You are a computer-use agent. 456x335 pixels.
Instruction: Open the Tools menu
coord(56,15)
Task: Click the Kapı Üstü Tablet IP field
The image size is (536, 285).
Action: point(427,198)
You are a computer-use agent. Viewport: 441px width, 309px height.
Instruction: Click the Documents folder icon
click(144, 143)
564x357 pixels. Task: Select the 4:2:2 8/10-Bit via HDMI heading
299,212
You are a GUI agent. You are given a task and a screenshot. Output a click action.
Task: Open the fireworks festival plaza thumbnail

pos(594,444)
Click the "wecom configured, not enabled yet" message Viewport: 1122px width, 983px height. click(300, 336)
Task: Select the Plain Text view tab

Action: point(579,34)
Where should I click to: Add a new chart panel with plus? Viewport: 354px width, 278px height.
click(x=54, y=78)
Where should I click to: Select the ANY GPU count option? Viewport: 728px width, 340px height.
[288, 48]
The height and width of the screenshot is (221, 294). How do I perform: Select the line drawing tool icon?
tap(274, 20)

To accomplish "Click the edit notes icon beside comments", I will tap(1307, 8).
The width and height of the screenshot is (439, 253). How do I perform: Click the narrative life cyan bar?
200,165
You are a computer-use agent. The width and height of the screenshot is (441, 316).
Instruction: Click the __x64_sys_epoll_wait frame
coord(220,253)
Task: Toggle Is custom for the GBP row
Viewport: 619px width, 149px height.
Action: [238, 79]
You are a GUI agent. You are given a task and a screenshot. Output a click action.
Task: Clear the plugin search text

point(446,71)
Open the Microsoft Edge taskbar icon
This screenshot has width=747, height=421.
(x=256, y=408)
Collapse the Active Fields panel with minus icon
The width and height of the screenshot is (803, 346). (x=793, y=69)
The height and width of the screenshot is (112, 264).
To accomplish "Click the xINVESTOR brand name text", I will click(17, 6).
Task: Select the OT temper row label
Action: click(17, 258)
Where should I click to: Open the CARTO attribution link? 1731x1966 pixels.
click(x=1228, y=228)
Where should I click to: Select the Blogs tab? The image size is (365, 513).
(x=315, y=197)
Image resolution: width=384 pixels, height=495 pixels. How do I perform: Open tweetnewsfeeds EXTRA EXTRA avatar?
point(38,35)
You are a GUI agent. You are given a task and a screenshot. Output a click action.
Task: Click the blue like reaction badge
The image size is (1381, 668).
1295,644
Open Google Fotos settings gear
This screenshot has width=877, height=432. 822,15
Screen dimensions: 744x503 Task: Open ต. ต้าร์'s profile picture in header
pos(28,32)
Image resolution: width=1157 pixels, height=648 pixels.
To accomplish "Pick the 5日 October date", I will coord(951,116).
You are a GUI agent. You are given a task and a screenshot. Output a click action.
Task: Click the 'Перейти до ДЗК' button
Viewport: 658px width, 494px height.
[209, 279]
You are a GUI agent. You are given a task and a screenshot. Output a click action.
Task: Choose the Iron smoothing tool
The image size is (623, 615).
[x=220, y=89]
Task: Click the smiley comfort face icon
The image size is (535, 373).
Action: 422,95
* * *
▶ [PROBLEM TO SOLVE] Give the lines of the material above again, exactly, from its first line through the line that contains "You are a computer-use agent. Viewport: 441px" and no further.

▶ [EXERCISE RESULT]
You are a computer-use agent. 456x335 pixels.
Instruction: Open the Tools menu
coord(56,15)
Task: Click the Kapı Üstü Tablet IP field
The image size is (536, 285).
Action: point(427,198)
You are a computer-use agent. Viewport: 441px width, 309px height.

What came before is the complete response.